As a community journalist, this year has been without question the most impactful year of work I’ve ever known. I could tell stories of interactions I had and things I have done. Things that are not on print or web pages but were unquestionably what I felt were part of not only my job, but my duty. But the story isn’t about me.
The story is about the people, the stories, I’ve had the privilege to write about.
The story of Kristina Gregory, my age, but in much better shape and health, who not only was devastated by this virus – who was one of the first to share she had it, when in some cases people were still stigmatized. She did it because she wanted people to take it seriously. She then made sure to donate plasma to help develop a vaccine. She’ll tell you, and me, she’s no hero. “Let’s not go that far,” she’ll say. But she is.

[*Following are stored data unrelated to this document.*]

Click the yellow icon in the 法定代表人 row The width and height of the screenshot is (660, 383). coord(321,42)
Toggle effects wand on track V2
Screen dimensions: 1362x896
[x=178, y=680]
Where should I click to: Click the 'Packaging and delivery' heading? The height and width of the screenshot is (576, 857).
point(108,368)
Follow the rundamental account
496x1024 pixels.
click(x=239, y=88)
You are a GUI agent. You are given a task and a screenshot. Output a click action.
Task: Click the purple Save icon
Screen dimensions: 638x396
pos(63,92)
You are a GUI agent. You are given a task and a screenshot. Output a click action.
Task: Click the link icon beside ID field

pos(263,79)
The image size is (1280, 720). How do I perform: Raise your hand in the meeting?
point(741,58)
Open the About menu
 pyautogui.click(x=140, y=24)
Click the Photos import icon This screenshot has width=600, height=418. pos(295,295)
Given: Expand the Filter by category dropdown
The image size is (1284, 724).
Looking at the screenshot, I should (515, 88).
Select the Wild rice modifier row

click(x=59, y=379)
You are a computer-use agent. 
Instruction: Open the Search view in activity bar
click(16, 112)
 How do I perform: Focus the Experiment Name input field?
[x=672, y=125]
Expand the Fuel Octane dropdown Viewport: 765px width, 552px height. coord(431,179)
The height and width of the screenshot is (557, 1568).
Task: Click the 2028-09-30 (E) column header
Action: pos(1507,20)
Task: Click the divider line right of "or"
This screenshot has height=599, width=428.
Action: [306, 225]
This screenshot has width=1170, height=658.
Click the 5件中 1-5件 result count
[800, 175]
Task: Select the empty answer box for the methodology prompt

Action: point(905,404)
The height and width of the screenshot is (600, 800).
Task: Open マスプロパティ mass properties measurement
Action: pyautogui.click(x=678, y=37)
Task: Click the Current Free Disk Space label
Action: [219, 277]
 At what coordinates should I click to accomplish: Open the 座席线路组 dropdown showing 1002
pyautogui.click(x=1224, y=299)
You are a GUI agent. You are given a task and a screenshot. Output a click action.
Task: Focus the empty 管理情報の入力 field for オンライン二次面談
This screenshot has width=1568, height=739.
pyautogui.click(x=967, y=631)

The story is about Daniel Coonan, who talked to me when he had trouble breathing, in quarantine from his young children. He kept a journal to help people understand what he went through. He allowed us into his journey and recovery. He did it because we still don’t understand what this virus does and means.
The story is about Emily Fawcett, former Post 53 EMT, who has worked night and day at Lenox Hill Hospital. Emily tested positive the very day she was to receive the vaccine after protecting, comforting and crying with patients’ families for nearly a year. And her mother, Sharon, who does the same at Norwalk Hospital.
The story is of the incredible effort of Corbin Cares, the senior center, the Darien Foundation, Palmer’s Market, the first responders, the teachers who persevered and the parents who endured, and the churches who went forth, and numerous others who fed, cared for seniors, those in need, and kept Darien businesses alive. And the kids, including my own, who have survived utter insanity.
The story is about the Darien Health Department and the Darien School District nursing staff who helped with this vaccine roll out. This story is about Darien police and the fire departments.
I wish I could still write editorials because if I could, I would tell you of the tremendous honor it has been to do this job for the past year. I would tell you of the stories, from large to small, that have created the patchwork that ties this community together in a quilt of strength.
I would tell you that I am grateful to be the editor of a community newspaper that hopefully reflects such a profound, meaningful journey, and a town that has exhibited proactive testing, support, philanthropy, and vaccination.
And lastly, that I am grateful to still be here, for a variety of reasons — to face, together, what I hope to soon be the other side of this storm.